Bill Maher absolutely nailed it in his closing rant last night: https://www.youtube.com/watch?v=Yv0P1-gpEFc
I had managed to miss originally one example Bill cited from a few weeks ago: Ellen DeGeneres’s encounter with near-cancellation that led to her deleting a tweet she posted shortly after the George Floyd murder. The tweet read, in its entirety, as follows:
Like so many of you, I am angry and I am sad.
People of color in this country have faced injustice for far too long.
For things to change, things must change.
We must commit ourselves to this change with conviction and with love.
How dare she!
One in a similar vein that Bill didn’t mention was the influential Poetry Foundation, where they didn’t just delete a tweet but saw two of their leaders actually resign in the face of a blistering open letter signed by thirty poets outraged by the alleged insufficiency of their response to Floyd’s murder.
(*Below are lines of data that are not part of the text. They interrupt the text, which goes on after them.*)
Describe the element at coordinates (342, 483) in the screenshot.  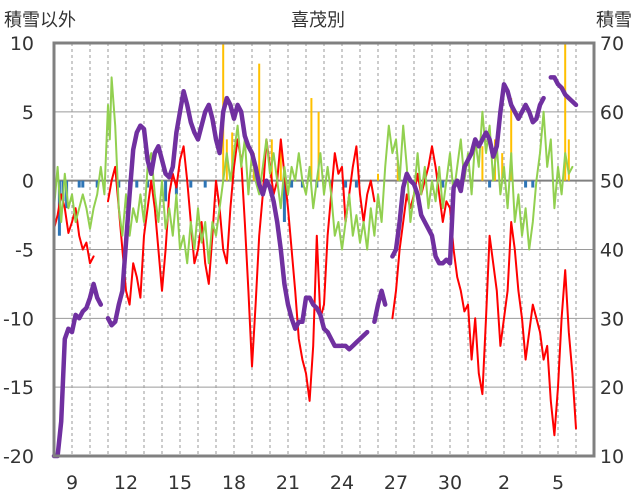
I see `x-tick-label: 24` at that location. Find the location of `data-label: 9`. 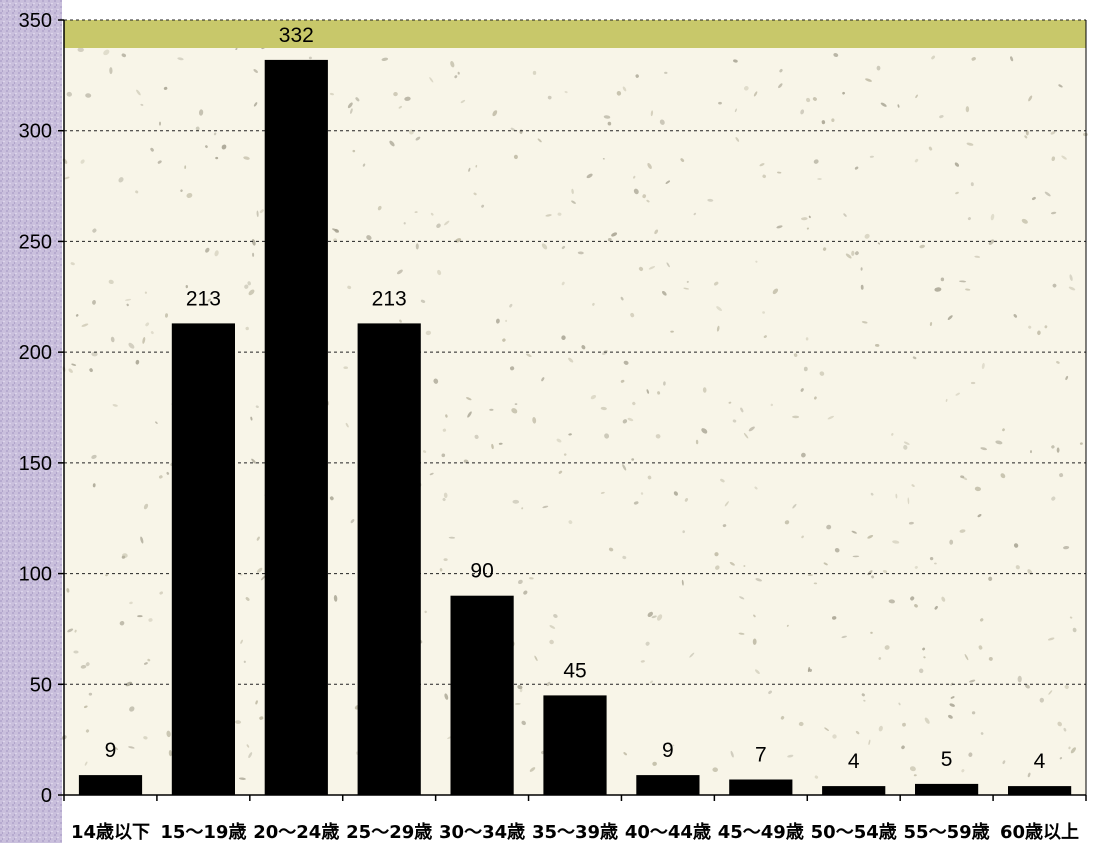

data-label: 9 is located at coordinates (111, 750).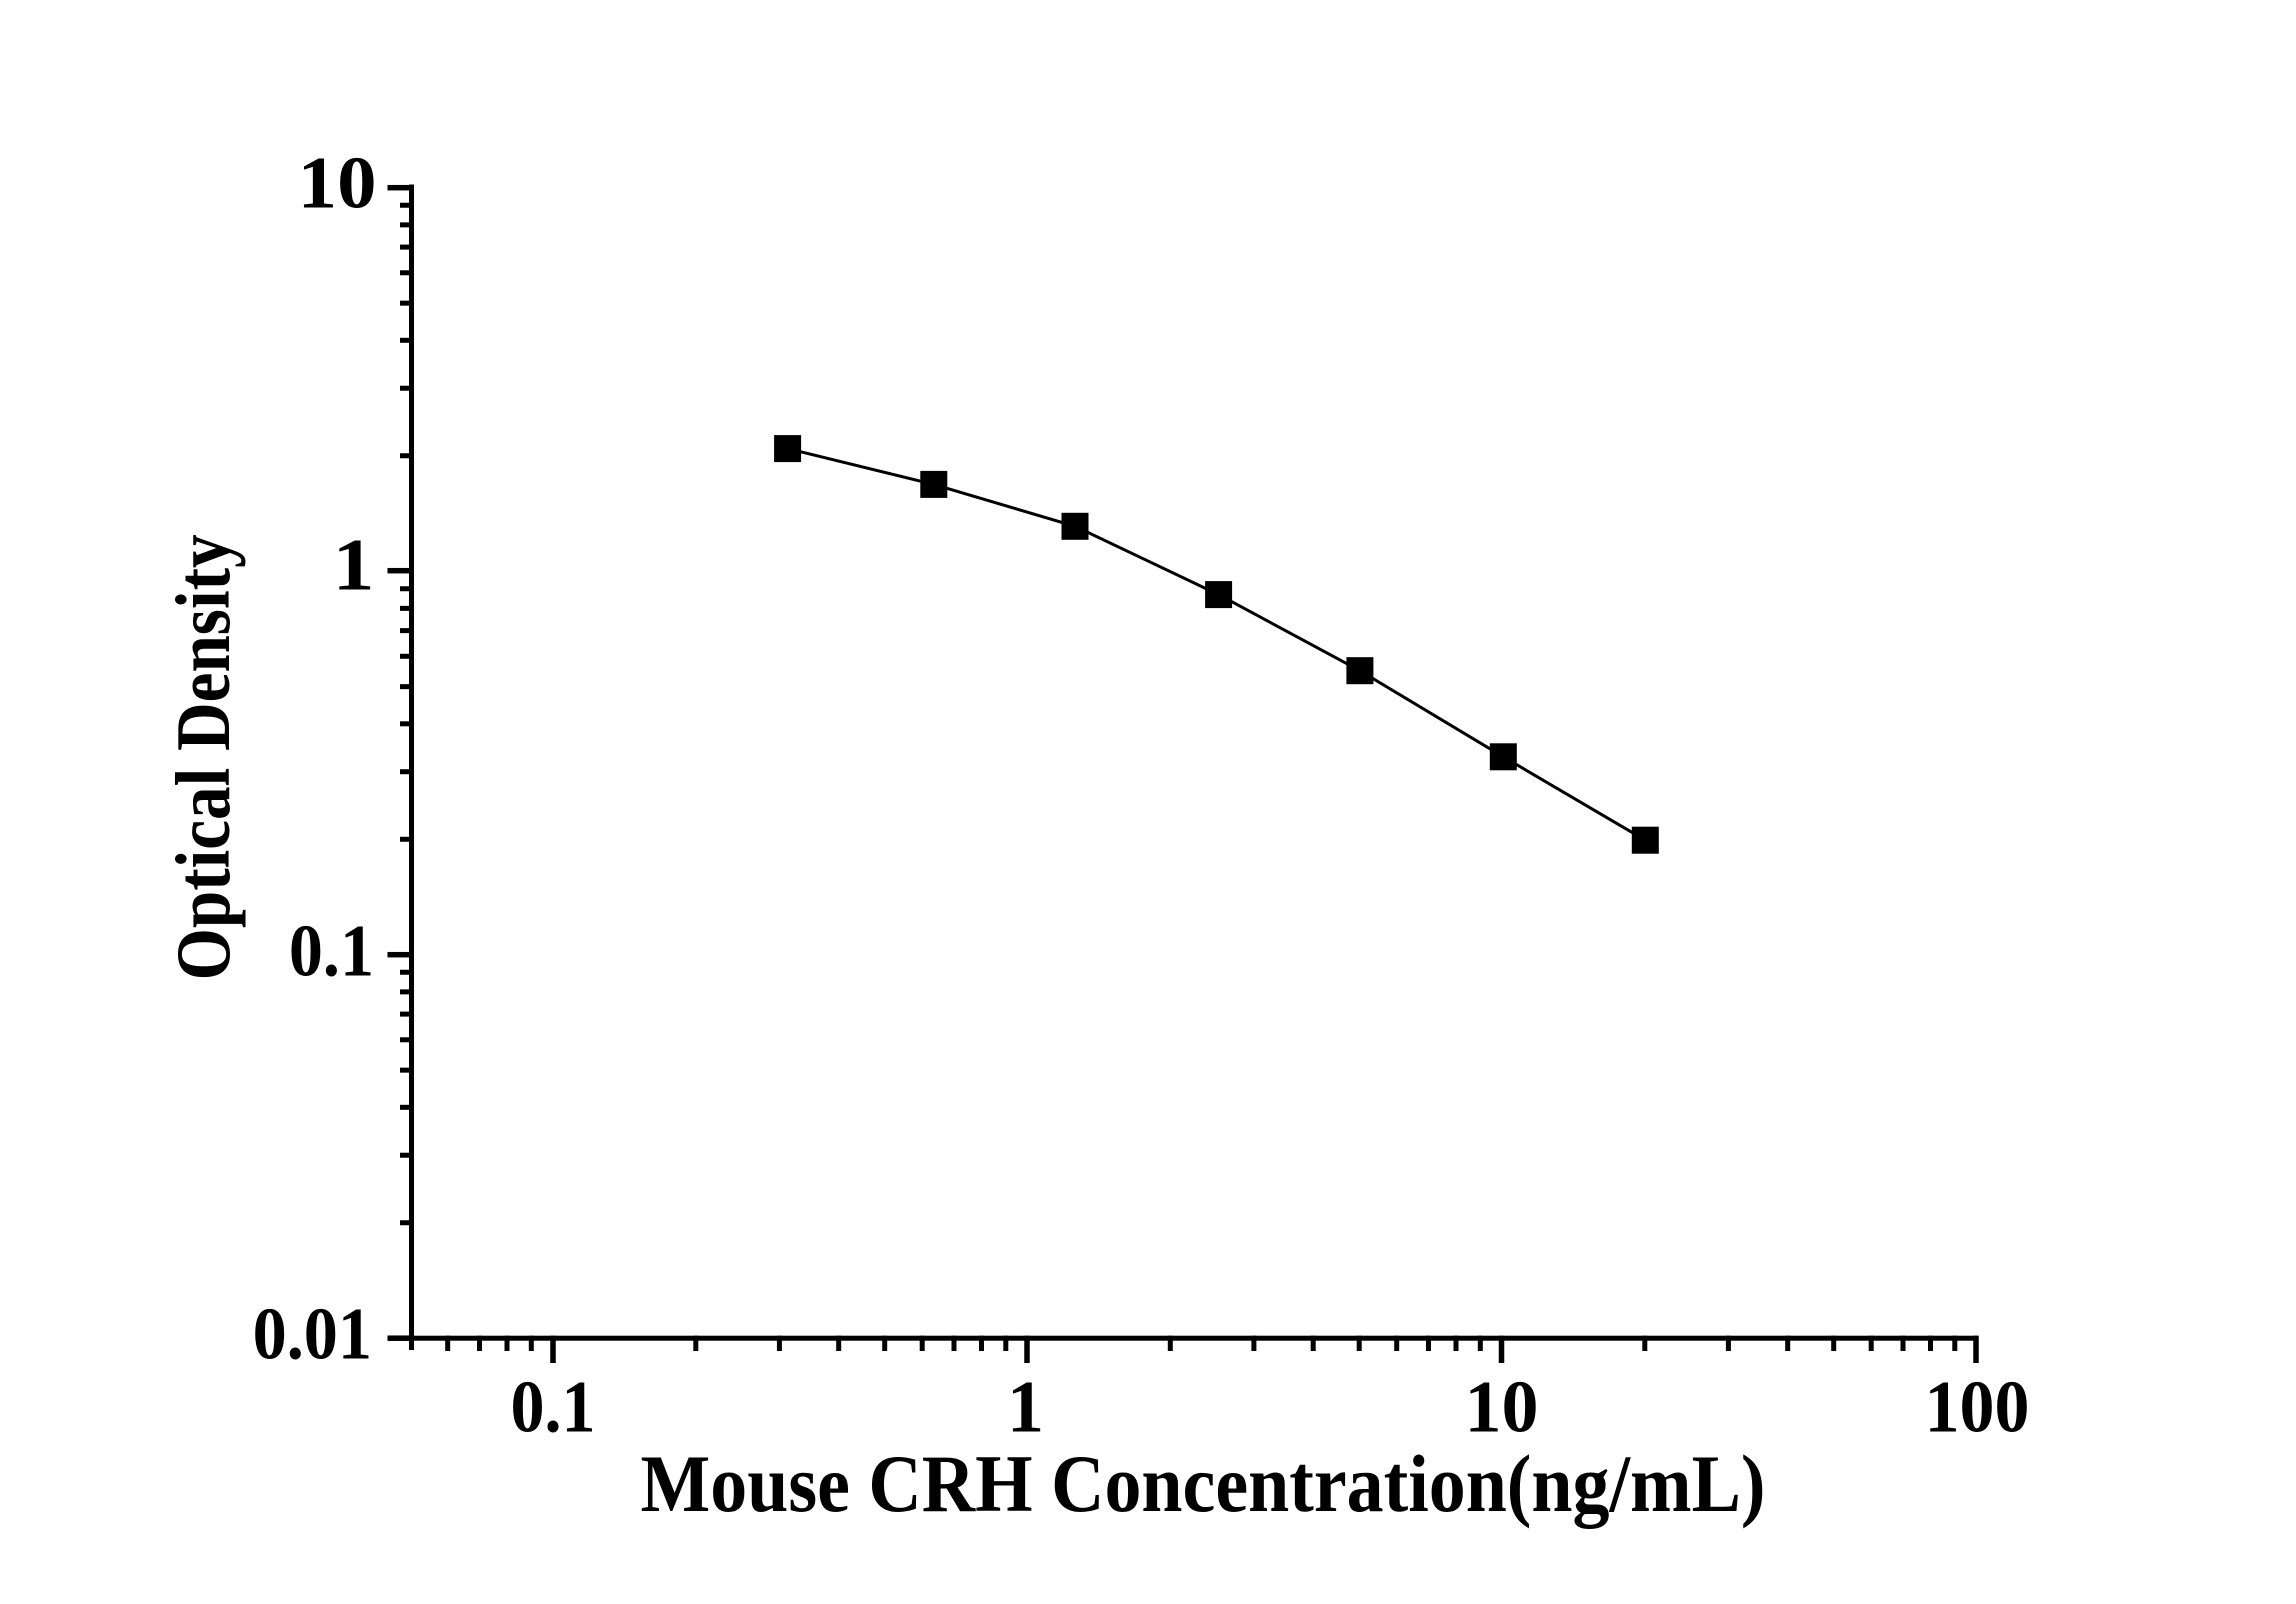  Describe the element at coordinates (312, 1335) in the screenshot. I see `svg-text: 0.01` at that location.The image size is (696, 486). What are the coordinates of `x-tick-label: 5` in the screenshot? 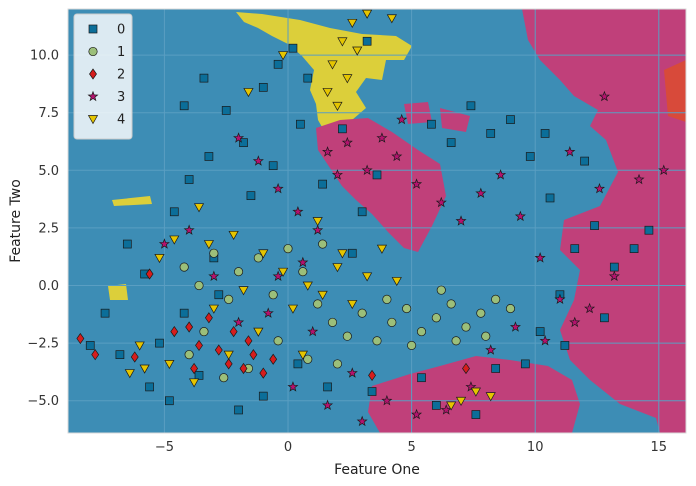 It's located at (411, 448).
That letter read, in part:
On June 3, 2020, the Poetry Foundation released a vague statement that you “stand in solidarity with the Black community, and denounce injustice and systemic racism.” This non-substantive, four-sentence statement — which contained no details, action plans, or concrete commitments — was the Foundation’s sole response to the ongoing state-sanctioned murders of Black people by police and the current wave of violent state repression of those protesting these killings.
Again, how dare they merely denounce injustice and systemic racism! Off with their heads.